--- Exercise instructions ---
Repeat the entries. Each one must match exactly.
◇ ◇ ◇ ◇
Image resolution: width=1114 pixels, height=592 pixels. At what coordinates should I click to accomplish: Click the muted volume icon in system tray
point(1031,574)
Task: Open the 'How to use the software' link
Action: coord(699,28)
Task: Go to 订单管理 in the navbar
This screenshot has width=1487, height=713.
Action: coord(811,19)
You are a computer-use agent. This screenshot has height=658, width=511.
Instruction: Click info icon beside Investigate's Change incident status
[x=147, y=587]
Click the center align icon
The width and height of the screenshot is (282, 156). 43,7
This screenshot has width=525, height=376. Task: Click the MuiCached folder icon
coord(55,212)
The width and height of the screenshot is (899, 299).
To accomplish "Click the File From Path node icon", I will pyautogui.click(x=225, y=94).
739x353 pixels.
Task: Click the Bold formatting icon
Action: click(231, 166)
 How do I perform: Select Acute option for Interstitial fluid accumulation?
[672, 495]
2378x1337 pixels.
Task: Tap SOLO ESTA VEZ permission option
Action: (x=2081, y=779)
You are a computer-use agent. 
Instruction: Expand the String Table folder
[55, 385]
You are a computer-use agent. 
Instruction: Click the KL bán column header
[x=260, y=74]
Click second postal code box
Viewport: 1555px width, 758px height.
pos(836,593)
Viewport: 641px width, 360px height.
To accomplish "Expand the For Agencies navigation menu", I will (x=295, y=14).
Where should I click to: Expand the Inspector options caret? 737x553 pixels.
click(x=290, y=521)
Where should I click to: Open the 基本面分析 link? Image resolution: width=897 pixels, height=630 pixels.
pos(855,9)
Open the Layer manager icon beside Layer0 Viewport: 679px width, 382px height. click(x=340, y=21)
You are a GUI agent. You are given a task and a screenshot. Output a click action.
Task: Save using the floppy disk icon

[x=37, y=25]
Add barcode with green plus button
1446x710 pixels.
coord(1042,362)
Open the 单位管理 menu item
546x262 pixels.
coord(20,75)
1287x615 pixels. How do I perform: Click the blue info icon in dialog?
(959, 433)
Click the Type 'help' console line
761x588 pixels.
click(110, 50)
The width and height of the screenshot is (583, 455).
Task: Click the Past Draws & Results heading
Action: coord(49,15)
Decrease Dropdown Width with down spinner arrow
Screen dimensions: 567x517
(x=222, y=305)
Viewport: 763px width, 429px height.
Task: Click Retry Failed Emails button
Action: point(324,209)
◇ ◇ ◇ ◇
--- Solution to this problem ---
Image resolution: width=1114 pixels, height=592 pixels. At what coordinates should I click to accomplish: Click the muted volume icon in system tray
point(1031,574)
Task: Open the 'How to use the software' link
Action: coord(699,28)
Task: Go to 订单管理 in the navbar
This screenshot has width=1487, height=713.
Action: coord(811,19)
You are a computer-use agent. This screenshot has height=658, width=511.
Instruction: Click info icon beside Investigate's Change incident status
[x=147, y=587]
Click the center align icon
The width and height of the screenshot is (282, 156). 43,7
This screenshot has width=525, height=376. Task: Click the MuiCached folder icon
coord(55,212)
The width and height of the screenshot is (899, 299).
To accomplish "Click the File From Path node icon", I will pyautogui.click(x=225, y=94).
739x353 pixels.
Task: Click the Bold formatting icon
Action: click(231, 166)
 How do I perform: Select Acute option for Interstitial fluid accumulation?
[672, 495]
2378x1337 pixels.
Task: Tap SOLO ESTA VEZ permission option
Action: (x=2081, y=779)
You are a computer-use agent. 
Instruction: Expand the String Table folder
[55, 385]
You are a computer-use agent. 
Instruction: Click the KL bán column header
[x=260, y=74]
Click second postal code box
Viewport: 1555px width, 758px height.
pos(836,593)
Viewport: 641px width, 360px height.
To accomplish "Expand the For Agencies navigation menu", I will (x=295, y=14).
Where should I click to: Expand the Inspector options caret? 737x553 pixels.
click(x=290, y=521)
Where should I click to: Open the 基本面分析 link? Image resolution: width=897 pixels, height=630 pixels.
pos(855,9)
Open the Layer manager icon beside Layer0 Viewport: 679px width, 382px height. click(x=340, y=21)
You are a GUI agent. You are given a task and a screenshot. Output a click action.
Task: Save using the floppy disk icon

[x=37, y=25]
Add barcode with green plus button
1446x710 pixels.
coord(1042,362)
Open the 单位管理 menu item
546x262 pixels.
coord(20,75)
1287x615 pixels. How do I perform: Click the blue info icon in dialog?
(959, 433)
Click the Type 'help' console line
761x588 pixels.
click(110, 50)
The width and height of the screenshot is (583, 455).
Task: Click the Past Draws & Results heading
Action: coord(49,15)
Decrease Dropdown Width with down spinner arrow
Screen dimensions: 567x517
(x=222, y=305)
Viewport: 763px width, 429px height.
Task: Click Retry Failed Emails button
Action: point(324,209)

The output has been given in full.